Iqbal believes in the possibility of the ego’s growth even after death.[18] He quotes the following verse of the Qur’an to substantiate this belief: “What! When dead and turned to dust, shall we rise again? Remote is such a return. Now know We what the earth consumeth of them and with Us is a book in which account is kept.”[19]
The Qur’an has again and again reiterated the message that the end of human life is not death of the physical body. To Iqbal, the above message suggests that the nature of individuality is such that it is maintained even after the disintegration of the body, as we know it. Although we cannot gain any ‘insight’ into the nature of the ‘second creation’ i.e. life after death of the physical body, but the Qur’an clearly teaches that it is the nature of the human individuality to remain distinct and separate. It is due to its individual character that it experiences resurrection and punishment or reward according to what it deserves through its deeds, before death. Iqbal writes:
Philosophically speaking, therefore, we cannot go further than this that in view of the past history of man it is highly improbable that his career should come to an end with the dissolution of his body.[20]
In order to grasp Iqbal’s understanding of the concepts of hell and heaven and the growth of the human individuality after death, the following passage has been quoted from his seminal lecture on ‘The Human Ego- His Freedom and Immortality”. It is important to keep in mind that Iqbal came to these conclusions after an exhausting analysis of the concepts of hell and heaven as are elucidated in the vast realms of Islamic Philosophy, the Qur’an and Sunnah. Iqbal believes that heaven and hell are not some physical locations outside the human ego but are states of the inner human consciousness. “Hell, in the words of the Quran, is ‘God’s kindled fire which mounts over the hearts’ (37:41-49)― the painful realization of one’s failure as a man. Heaven is the joy of triumph over the forces of disintegration.”[21] Iqbal does not conceive of Hell literally as a “pit of everlasting torture,”[22] imposed by a vengeful God. Instead he understands it to be a place where an ego devoid of sensitivity to God’s Grace is kindled into a state from which he/she cannot but help respond to God’s Power and Glory. Heaven, on the other hand is conceived as a state where the ego becomes not a passive but an active participant in the creative process.
And the recipient of Divine illumination is not merely a passive recipient. Every act of a free ego creates a new situation, and thus offers further opportunities of creative unfolding.[23]
The creative unfolding of the human ego through a clear understanding of the doctrine of personal immortality is at the heart of Iqbal’s concept of khudi.

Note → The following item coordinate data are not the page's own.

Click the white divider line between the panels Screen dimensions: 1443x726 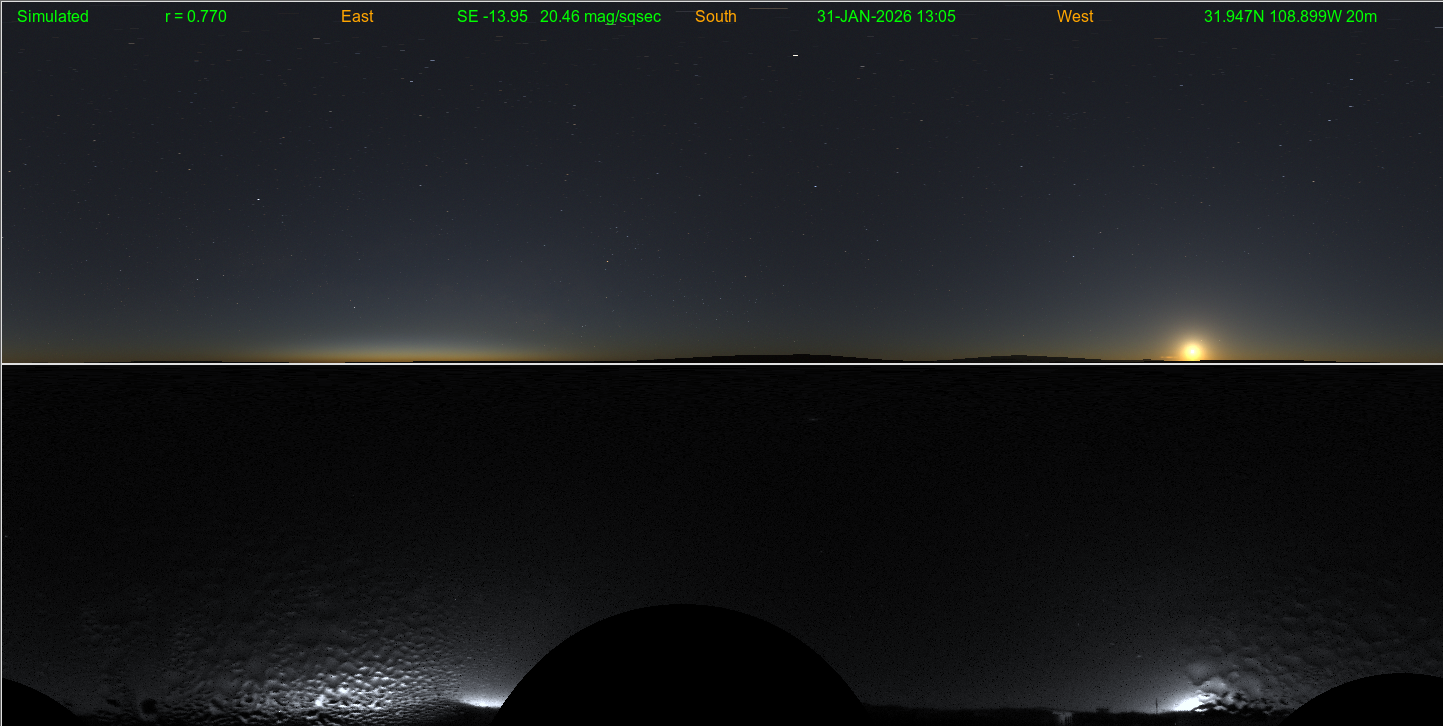720,363
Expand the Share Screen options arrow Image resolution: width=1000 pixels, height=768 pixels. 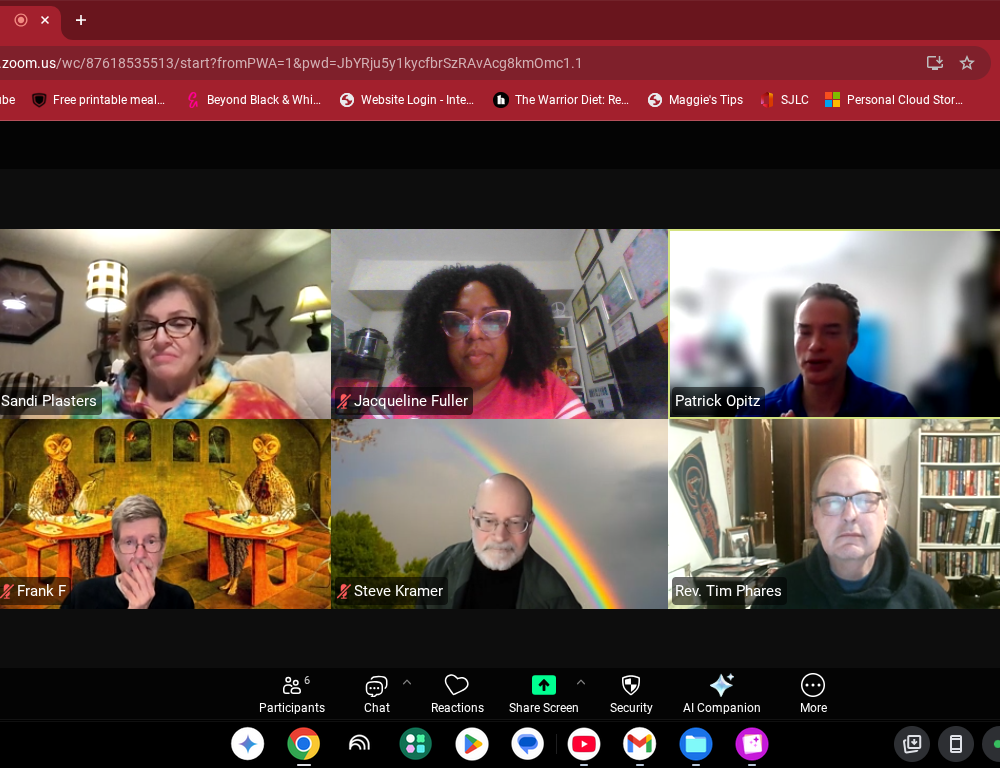pyautogui.click(x=581, y=683)
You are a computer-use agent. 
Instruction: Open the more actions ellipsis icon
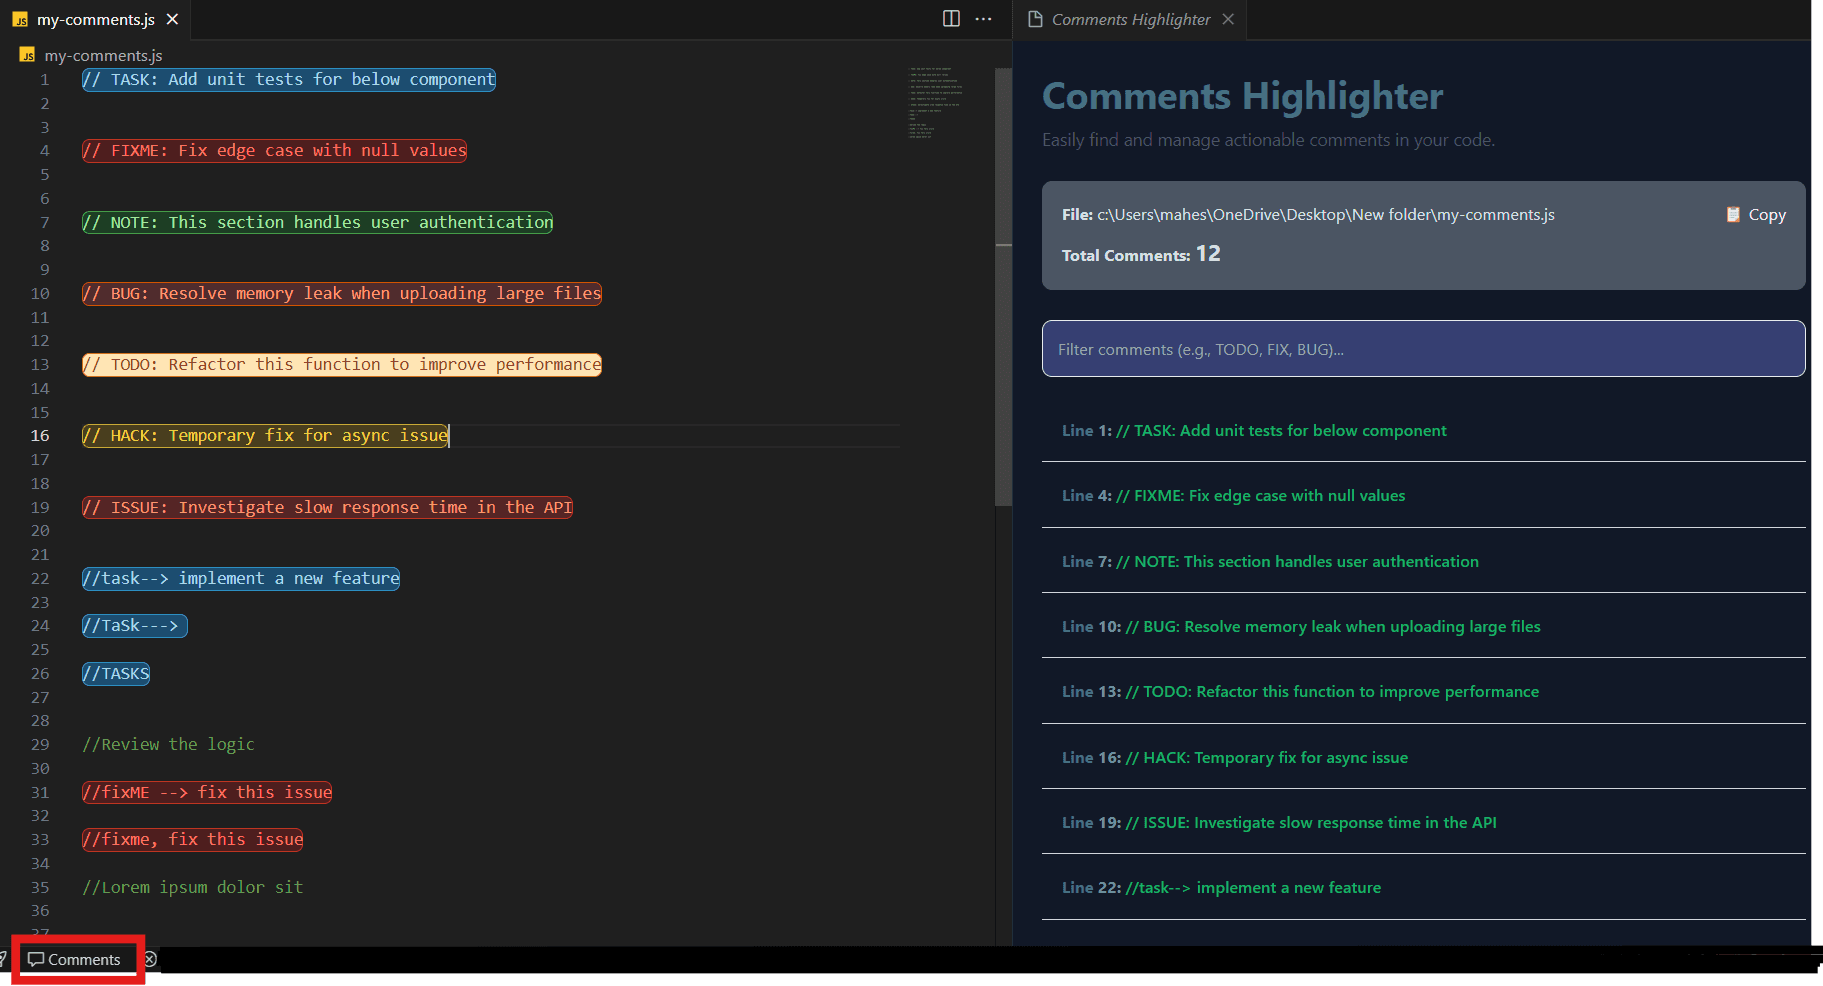point(983,18)
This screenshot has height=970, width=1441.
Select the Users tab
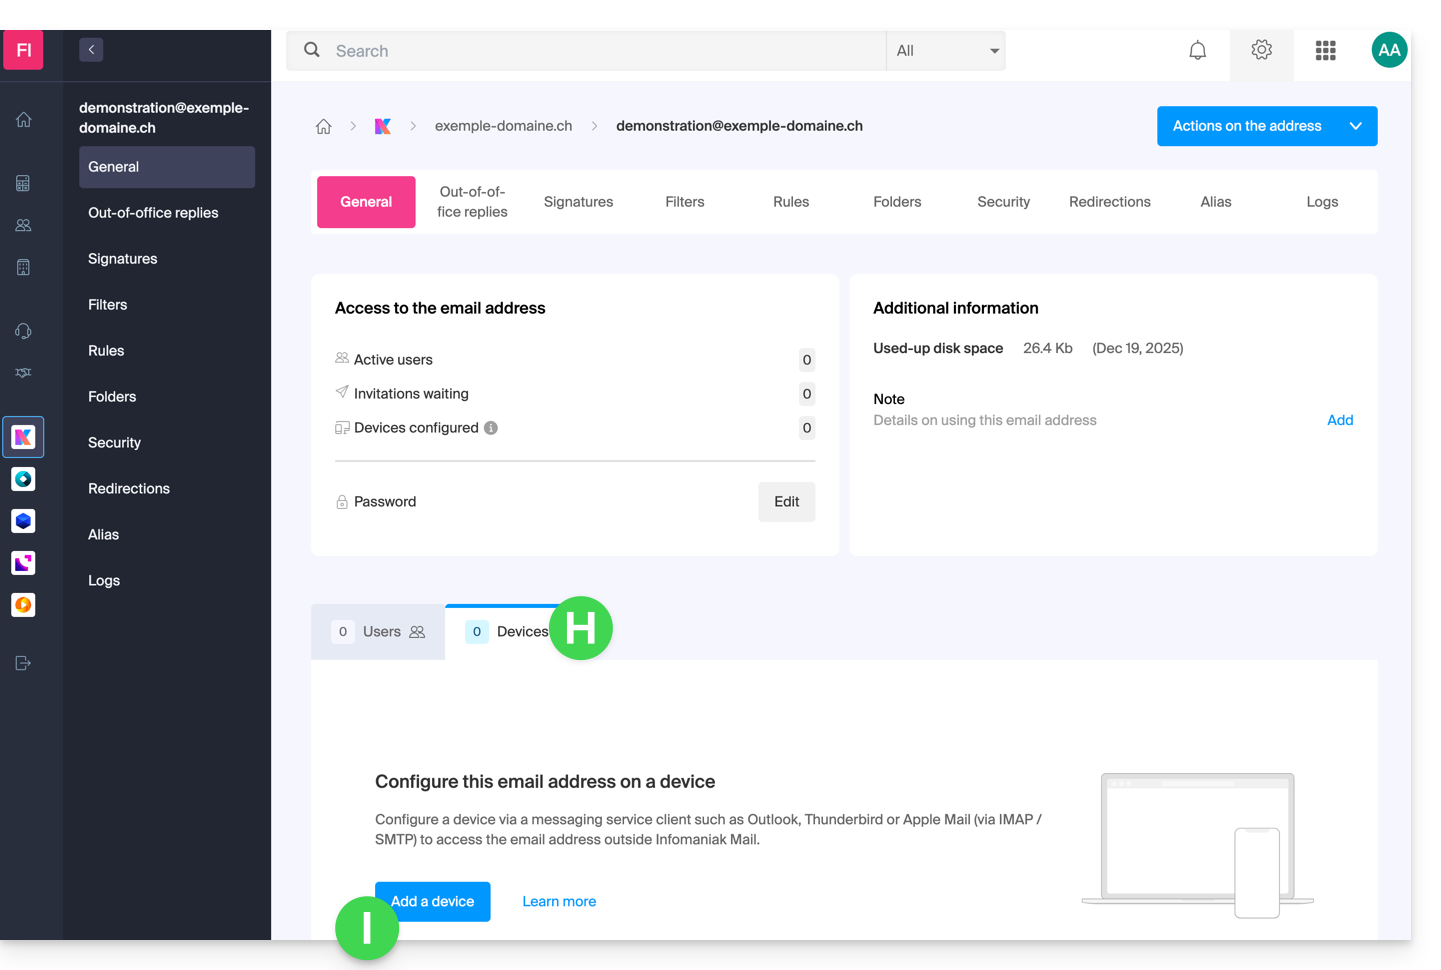click(379, 632)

How does Iqbal's conception, outlined above, differ from Ibn Arabi's concept of the Barzakh? 
Iqbal's notion has affinities with Bergson's concept of Time and Creative Evolution. Ibn Arabi on the other hand affirms




“There is no repetition in [God's] self-disclosure” (lâ takrâr fi’l-tajallî) '
By acknowledging the unity of the Real, Tawhid, we recognize that it is one and unique in its every act, which means that each created thing and each moment of each thing is one and unique; nothing can ever be repeated precisely because of each thing's uniqueness and the divine infinity.' (W.Chittick)






In other words, in the same way that 'kshanika vada' (doctrine of momentariness) rescues Buddhism from other than instrumental commitment to karma, Ibn Arabi's system too is rescued from the hilarious image of Iqbal thinking great thoughts while mouldering in his grave.